You are highly recommended to work on the server today. The first part of this practice will need to run PLINK and vcftools.

Dataset

  • Copy the dataset to your working directory from /proj/g2020004/nobackup/oumark/gwas_lab2/human.tar.gz on UPPMAX.
  • Unzip the human.tar.gz
  • After unzipping the folder, you will have human.bed, human.bim, and human.fam three files. We call this kind of format as PLINK binary files.
### YOUR CODE HERE ###

A quick view

Before we start all QC jobs, let’s have a quick view of our data. First, find answers to the following questions from PLINK’s website.

FAM file

Have a look at human.fam in terminal

  • Which column is the family ID (FID)? What is the prefix?
  • Which column is the Within-family ID (IID)? What is the prefix?
  • Does this dataset provide parental information? What does 0 stands for?
  • How many samples are included in this dataset?

BIM file

Have a look at human.bim in terminal

  • What does each column mean?
  • How does the missing value present in the columns for reference and alternative alleles?
  • How many markers are included in this dataset?

VCFtools

  • Homepage: https://vcftools.github.io/index.html
  • Use the human.vcf.gz you generated in the previous section.

Data input

  • What are the avalible input formats for this software? Which option should we use for our dataset?

Data output

  • What are the output options?
  • What is the command for output VCF format? a 012 matrix for genotype? and PLINK format?

Try QC options

Try to filter your dataset by the following instructions and write down the number of remaining markers and samples after filtering.

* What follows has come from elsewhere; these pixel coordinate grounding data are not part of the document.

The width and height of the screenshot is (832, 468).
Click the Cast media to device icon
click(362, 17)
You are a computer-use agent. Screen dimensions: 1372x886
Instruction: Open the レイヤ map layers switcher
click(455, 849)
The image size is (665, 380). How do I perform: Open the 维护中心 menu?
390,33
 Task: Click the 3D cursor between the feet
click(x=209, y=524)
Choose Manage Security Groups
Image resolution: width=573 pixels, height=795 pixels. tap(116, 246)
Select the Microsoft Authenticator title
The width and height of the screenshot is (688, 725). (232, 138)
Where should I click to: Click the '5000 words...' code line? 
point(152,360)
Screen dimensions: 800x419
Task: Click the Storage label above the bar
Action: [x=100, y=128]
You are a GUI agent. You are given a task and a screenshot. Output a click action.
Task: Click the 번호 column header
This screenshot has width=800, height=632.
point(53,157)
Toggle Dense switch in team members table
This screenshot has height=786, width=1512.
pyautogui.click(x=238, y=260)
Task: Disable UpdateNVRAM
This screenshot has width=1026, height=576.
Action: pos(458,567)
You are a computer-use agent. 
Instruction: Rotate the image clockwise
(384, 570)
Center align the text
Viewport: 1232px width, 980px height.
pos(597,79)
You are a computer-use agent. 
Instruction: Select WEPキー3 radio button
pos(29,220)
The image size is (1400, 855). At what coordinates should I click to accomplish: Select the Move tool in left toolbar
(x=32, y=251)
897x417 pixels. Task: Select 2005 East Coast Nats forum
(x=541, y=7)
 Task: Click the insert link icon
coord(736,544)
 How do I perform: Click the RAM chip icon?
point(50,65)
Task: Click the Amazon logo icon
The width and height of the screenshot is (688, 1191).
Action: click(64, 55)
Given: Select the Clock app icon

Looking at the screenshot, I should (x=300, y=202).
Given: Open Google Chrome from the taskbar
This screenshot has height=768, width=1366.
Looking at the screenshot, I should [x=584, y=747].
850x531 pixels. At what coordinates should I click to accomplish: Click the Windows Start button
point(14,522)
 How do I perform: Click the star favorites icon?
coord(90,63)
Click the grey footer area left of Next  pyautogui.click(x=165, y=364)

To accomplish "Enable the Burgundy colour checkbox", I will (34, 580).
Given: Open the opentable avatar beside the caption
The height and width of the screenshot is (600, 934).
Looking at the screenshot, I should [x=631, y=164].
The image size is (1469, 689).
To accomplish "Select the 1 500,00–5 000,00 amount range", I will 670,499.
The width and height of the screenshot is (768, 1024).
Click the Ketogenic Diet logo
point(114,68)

  1. Minor allele frequency (0.1)
### YOUR CODE HERE ###
  1. Include only bi-allelic sites
### YOUR CODE HERE ###
  1. SNP genotype rate (0.05 missingness)
### YOUR CODE HERE ###
  1. Hardy-Weinberg P (0.001)
### YOUR CODE HERE ###

All in a run

Perform all QC steps in one run and compare the result with the step-wise method.

### YOUR CODE HERE ###

Visualization in R [ADVANCED]

Load data to R

  • read_plink() function in the genio package is a powerful tool to read PLINK binary files.
  • Use PLINK binary files passed all QC in one run in the previous section.
#library(genio)
### YOUR CODE HERE ###

Genotype frequency

Calculate genotype (0: A1A1, 1: A1A2, 2: A2A2) frequencies of each loci - Generate an empty data frame (allele_frequency) with three columns (A1A1, A1A2, A2A2). - Number of rows = number of markers

### YOUR CODE HERE ###

Use for loop to count the number of genotypes in each marker and divide by the number of samples.

### YOUR CODE HERE

Bind frequency table with the marker information (HINT: cbind function can bind two data-frame)

### YOUR CODE HERE ###

Make a plot using the following scripts

Questions:

  • Why visualizing dataset important?
  • Try calculate raw allele counts for each site by VCFtools.
  • What is the problem with low MAF? Is it a good idea to have a stricter rule for MAF (a higher MAF threshold)? Why?